Nowadays, crash severity prediction is a global issue for the government and road safety authorities. In this study, machine learning techniques with a feature selection process efficiently predict crash severity and help to identify responsible factors associated with crashes. Predicting crash severity levels may be considered crucial information for assessing crash risk factors. Using this model, the road safety authority can identify the responsible factors for non-fatal, severe, and extremely severe risk crashes, which is sometimes difficult to understand by road safety professionals and other policymakers. Therefore, this study might be helpful for accident prevention. However, it is noteworthy that the prediction result is not a complete absolute prediction and may vary in different situations. Therefore, safety professionals should carefully monitor the responsible factors identified in this study. Moreover, this study would assist safety professionals in understanding the unrevealed information and predicting associate attributes that influence crash severity.

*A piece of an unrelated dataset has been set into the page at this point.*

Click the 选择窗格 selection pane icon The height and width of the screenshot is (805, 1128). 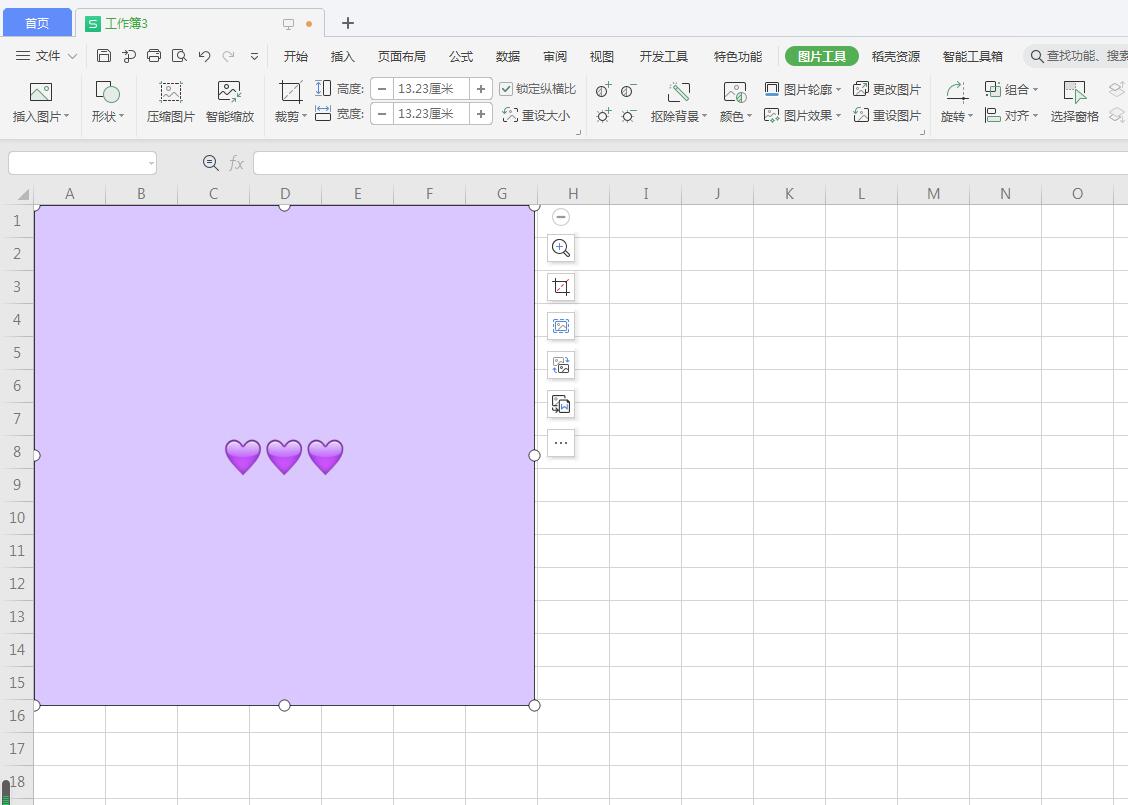1074,94
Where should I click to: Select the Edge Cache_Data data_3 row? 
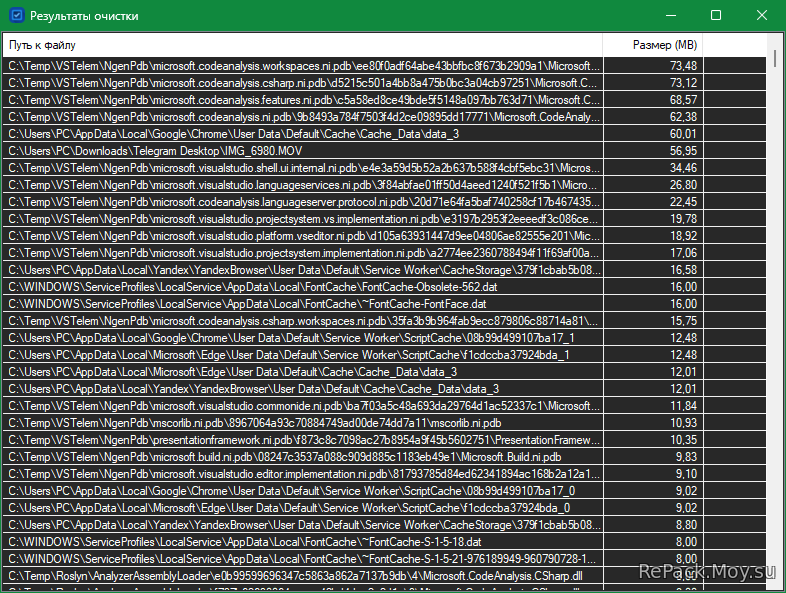(300, 371)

Conclusion and future work

In this paper, we present a machine learning-based crash severity prediction model from the perspective of road crashes in Bangladesh. This model analyzes four hundred and forty-one driver crashes in different parts of Bangladesh. The study went through data collecting, data preprocessing, crash data coding, three machine learning model implementations, comprehensive data analysis, and identifying contributing factors to crash severity. After implementing and analyzing, we have the following major findings:

  1. 1.

    Feature selection is prominent with machine learning models to identify the responsible factors and improve model performance. Chi-square and Two-way ANOVA have been found significant in examining the crash data.

  2. 2.

    Machine learning models are beneficial to uncover new insights into heterogeneous crash datasets. Random Forest and Decision Tree seem to be effective options for predicting crash severity for better prediction performance.

  3. 3.

    The features identified as responsible factors in our crash severity prediction model are the 'day of crash', 'residential location', 'vehicle type', 'license type', 'seat belts', 'gender', 'time of crash', 'road surface type', and 'road classification'.

  4. 4.

    According to the research findings (crash factors), it could be argued that people might not have adequate knowledge of safe driving and perhaps are unwilling to follow traffic rules, such as refusing to wear seat belts, driving without having a license, using unfit vehicles, lack knowledge about traffic rules associated with road types (National Highway (NH) and Regional Highway (RH)), road surface types (Diamond Interchange, Zig Zag Road, J Turns, Circular Road, and Normal Road), area type (commercial and residential area), and speed limits during day time and night time. Police and government authorities should spread awareness about traffic rules and safety issues, impose traffic rules more strictly and monitor vehicle movement and vehicle fitness on a regular basis. It might help to reduce the upward trend of crashes in Bangladesh.

Future work would consider other machine learning and neural network models. For instance, we want to work with different types of machine learning algorithms: Support Vector Machine12, Logistic Regression21, K-Nearest Neighbor18, and neural networks models: Artificial Neural Network15, Feedforward Neural Network6, and Multilayer Perceptron10. We intend to increase the dimension of the dataset, considering other factors that are likely to be responsible for crashes. Therefore, we will collect data from different sources (accident reports and police feedback) and focus on data imbalance handling18, which might improve the accuracy of our future studies. Additionally, the compiled data will be validated against other official open-source data, which is one of the prime concerns of future work.

Data availability

All data generated or analyzed during this study are included in this published article. It is also available in—BD_Road_Crash_Data.